**Description of the task:** Below are the lines to check; count those holding the string "category" and give only the number.

**Information shown:**
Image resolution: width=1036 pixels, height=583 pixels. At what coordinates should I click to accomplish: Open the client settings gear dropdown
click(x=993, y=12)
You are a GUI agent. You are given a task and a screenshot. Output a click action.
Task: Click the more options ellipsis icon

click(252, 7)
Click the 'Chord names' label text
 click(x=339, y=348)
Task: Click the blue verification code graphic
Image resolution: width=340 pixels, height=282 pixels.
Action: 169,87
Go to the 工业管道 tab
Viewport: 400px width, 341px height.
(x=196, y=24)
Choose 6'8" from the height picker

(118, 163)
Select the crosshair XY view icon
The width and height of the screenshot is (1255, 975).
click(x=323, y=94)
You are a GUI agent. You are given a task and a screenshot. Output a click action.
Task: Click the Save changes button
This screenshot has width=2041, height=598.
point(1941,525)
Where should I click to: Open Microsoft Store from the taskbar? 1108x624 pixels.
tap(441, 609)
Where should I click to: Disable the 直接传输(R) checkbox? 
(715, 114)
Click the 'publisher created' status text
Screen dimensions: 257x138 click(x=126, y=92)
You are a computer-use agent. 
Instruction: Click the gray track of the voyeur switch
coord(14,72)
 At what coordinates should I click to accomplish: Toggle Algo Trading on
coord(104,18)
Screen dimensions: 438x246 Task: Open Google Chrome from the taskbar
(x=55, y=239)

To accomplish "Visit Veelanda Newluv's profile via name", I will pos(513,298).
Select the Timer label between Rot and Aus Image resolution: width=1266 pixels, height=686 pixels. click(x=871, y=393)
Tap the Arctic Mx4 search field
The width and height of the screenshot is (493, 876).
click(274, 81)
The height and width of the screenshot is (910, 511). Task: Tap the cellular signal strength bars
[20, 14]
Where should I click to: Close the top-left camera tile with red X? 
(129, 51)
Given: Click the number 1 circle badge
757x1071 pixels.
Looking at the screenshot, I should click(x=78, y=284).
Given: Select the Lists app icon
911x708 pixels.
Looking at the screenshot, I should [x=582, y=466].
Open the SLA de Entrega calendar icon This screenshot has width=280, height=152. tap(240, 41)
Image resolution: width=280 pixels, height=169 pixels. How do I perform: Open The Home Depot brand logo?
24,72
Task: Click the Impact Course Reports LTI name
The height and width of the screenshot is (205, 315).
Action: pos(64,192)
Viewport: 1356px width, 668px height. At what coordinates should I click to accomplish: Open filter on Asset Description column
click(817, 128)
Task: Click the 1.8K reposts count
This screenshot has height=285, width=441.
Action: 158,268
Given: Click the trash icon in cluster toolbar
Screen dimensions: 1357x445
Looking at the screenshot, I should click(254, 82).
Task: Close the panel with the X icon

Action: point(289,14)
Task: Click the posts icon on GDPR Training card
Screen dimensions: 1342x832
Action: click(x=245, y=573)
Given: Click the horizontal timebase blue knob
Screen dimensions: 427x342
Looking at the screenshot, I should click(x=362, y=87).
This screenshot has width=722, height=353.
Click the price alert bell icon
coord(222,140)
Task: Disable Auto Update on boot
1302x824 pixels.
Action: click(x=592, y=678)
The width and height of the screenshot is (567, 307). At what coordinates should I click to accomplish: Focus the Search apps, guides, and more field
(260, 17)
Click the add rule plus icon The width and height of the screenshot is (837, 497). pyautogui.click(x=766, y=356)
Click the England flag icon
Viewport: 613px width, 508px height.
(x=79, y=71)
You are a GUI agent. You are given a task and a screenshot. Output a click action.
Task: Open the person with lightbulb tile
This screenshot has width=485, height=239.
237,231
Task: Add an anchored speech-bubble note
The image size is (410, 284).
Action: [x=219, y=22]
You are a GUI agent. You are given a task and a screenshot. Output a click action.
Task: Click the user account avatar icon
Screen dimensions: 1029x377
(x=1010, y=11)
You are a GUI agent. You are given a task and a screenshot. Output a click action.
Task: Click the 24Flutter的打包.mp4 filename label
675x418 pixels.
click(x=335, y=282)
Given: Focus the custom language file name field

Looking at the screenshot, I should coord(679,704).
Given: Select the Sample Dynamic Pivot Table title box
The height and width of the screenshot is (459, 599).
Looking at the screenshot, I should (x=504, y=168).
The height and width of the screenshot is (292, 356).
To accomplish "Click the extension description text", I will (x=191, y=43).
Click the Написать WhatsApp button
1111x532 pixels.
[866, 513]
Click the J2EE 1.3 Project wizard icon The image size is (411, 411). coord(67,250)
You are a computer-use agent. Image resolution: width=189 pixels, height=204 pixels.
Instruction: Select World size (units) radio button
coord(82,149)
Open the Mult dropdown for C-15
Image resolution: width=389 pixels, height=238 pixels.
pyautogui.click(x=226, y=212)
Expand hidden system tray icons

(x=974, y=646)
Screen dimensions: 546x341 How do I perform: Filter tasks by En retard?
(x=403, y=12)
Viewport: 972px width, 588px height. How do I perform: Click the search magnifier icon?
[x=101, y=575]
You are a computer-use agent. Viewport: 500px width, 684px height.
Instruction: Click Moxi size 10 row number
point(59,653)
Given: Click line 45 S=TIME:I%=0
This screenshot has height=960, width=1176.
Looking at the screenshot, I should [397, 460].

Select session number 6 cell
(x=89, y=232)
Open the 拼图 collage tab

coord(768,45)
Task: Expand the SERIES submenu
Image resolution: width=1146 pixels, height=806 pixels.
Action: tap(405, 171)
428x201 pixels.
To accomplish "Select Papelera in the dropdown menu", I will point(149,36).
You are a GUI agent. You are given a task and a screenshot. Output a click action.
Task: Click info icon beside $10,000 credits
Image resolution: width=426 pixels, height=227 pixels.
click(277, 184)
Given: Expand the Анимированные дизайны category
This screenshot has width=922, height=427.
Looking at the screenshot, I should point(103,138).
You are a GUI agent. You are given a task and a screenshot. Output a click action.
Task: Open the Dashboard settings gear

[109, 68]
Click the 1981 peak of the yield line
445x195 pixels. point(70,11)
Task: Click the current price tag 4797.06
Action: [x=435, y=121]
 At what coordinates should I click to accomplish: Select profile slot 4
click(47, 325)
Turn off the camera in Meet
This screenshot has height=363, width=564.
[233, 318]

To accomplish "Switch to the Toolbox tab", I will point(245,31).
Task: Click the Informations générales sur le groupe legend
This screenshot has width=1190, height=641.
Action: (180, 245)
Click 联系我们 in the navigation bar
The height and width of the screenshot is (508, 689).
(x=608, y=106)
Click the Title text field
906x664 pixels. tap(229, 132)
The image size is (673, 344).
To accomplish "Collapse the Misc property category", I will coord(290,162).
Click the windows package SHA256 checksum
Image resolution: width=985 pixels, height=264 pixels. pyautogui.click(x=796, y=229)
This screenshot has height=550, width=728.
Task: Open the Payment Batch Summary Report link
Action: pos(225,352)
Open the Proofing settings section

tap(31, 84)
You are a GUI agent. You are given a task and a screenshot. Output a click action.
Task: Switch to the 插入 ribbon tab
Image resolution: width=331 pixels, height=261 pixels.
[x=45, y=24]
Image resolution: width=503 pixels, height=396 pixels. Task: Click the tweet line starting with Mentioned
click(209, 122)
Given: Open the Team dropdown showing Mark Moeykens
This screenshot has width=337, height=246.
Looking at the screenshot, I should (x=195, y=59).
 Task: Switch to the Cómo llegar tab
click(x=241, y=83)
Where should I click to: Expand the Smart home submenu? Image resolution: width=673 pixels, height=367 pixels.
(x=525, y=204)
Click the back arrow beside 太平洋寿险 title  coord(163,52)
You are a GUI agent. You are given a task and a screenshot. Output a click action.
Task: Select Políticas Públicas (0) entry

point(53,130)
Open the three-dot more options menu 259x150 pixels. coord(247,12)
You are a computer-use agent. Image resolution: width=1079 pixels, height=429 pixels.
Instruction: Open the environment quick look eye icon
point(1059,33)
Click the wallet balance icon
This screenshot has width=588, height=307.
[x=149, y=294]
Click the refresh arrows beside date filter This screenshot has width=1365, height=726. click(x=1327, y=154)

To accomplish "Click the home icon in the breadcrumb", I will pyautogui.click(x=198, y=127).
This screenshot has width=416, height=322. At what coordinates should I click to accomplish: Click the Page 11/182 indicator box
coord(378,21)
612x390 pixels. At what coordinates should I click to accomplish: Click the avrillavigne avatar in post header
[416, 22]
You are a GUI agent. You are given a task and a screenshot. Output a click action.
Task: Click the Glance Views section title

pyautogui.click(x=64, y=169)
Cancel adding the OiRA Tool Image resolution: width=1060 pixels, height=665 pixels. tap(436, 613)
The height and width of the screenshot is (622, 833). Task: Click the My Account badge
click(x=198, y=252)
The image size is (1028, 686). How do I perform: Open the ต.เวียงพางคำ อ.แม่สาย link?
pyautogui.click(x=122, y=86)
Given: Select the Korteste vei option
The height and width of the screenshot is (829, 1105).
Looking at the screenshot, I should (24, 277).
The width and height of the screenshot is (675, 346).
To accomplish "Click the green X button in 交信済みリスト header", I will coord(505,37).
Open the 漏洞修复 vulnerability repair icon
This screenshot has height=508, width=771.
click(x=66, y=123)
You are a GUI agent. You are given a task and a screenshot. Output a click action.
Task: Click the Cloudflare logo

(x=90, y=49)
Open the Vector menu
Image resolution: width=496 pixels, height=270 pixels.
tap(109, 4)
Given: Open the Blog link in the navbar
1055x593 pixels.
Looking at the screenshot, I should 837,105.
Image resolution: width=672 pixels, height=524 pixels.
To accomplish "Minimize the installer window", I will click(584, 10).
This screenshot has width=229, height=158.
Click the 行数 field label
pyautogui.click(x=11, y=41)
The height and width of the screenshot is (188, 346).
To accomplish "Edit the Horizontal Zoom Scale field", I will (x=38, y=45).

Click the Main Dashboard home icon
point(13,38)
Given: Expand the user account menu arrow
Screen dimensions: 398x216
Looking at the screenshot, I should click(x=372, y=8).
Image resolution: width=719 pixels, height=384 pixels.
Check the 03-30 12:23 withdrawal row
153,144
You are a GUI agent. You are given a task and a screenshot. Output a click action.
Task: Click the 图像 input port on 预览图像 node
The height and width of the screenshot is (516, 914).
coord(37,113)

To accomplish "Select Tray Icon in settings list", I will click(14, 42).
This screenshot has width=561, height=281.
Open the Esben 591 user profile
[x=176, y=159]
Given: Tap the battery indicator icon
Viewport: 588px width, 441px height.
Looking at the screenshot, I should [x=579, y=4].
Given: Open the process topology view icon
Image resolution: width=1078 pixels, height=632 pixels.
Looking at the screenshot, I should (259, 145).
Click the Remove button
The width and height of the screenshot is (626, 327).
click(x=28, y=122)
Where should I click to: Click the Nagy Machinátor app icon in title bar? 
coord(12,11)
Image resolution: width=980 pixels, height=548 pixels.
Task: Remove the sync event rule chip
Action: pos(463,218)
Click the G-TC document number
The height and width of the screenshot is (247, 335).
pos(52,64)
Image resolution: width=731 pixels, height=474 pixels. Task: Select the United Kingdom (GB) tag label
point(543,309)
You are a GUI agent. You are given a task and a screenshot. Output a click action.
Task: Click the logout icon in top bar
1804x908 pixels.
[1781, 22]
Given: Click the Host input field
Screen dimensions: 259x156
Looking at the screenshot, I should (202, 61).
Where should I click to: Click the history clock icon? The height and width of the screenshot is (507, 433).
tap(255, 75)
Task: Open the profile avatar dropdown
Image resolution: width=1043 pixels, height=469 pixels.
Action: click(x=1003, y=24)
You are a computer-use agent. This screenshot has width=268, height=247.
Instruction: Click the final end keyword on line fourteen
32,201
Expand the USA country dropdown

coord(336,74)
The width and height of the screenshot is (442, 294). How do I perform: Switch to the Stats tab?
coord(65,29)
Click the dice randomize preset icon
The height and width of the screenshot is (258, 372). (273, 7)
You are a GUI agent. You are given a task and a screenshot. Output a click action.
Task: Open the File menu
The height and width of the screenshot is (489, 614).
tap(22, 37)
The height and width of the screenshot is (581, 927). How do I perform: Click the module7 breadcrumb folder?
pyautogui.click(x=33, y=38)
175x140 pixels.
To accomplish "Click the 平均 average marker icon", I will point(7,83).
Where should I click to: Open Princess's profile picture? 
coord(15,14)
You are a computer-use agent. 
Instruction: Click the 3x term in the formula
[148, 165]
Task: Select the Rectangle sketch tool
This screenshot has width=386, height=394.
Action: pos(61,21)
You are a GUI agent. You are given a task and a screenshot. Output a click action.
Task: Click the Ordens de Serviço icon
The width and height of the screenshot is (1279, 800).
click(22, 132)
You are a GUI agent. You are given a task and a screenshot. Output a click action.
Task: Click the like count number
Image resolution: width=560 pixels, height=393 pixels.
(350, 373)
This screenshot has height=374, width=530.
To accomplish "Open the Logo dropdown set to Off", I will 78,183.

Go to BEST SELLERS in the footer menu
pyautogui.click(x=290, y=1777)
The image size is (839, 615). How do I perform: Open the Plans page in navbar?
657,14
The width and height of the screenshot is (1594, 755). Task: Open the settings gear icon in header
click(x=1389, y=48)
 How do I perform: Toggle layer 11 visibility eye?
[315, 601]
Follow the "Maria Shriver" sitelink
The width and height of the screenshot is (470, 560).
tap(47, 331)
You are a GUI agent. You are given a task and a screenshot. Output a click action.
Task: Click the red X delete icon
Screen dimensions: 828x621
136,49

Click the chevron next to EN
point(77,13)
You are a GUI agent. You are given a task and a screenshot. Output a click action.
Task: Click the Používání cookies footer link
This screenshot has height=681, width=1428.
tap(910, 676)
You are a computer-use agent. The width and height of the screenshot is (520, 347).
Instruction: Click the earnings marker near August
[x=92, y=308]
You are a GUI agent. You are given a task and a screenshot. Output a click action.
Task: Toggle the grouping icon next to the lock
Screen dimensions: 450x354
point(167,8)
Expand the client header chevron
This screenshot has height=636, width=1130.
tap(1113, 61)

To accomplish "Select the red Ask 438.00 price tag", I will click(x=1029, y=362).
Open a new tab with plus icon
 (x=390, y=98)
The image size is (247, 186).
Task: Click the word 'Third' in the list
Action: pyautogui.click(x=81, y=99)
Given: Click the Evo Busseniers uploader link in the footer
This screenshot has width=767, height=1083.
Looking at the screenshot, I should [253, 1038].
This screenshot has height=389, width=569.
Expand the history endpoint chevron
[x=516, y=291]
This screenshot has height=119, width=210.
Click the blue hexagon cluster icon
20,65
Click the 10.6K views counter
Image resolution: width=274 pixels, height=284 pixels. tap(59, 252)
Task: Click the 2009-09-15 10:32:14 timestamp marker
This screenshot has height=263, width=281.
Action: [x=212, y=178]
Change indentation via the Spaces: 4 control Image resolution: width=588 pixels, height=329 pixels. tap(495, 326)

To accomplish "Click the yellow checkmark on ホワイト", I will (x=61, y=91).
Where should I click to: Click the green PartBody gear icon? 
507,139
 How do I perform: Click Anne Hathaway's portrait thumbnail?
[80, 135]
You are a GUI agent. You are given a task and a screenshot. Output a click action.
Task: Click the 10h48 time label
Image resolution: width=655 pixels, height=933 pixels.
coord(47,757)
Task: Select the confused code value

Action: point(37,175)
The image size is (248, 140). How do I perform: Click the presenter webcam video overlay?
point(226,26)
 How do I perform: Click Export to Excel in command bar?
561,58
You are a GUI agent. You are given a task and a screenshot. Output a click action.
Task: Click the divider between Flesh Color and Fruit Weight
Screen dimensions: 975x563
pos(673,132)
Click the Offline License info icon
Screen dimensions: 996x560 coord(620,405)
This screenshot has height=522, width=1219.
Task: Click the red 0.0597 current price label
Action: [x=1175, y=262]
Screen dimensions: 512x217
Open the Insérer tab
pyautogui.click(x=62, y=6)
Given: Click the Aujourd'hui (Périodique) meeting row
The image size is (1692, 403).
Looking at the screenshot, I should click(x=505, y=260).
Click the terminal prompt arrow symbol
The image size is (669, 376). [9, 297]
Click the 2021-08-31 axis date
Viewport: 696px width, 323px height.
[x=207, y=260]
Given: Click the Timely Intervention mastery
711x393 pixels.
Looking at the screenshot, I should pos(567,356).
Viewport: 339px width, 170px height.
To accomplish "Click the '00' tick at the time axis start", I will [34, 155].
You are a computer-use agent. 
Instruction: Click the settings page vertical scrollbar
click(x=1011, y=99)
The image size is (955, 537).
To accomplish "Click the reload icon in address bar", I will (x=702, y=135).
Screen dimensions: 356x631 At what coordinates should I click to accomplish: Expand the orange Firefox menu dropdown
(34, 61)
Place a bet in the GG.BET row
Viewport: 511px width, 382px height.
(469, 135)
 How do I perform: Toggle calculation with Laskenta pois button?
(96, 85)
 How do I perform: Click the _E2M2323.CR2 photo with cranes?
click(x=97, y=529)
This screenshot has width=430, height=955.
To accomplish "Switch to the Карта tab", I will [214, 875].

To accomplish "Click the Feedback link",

**Task response:** 2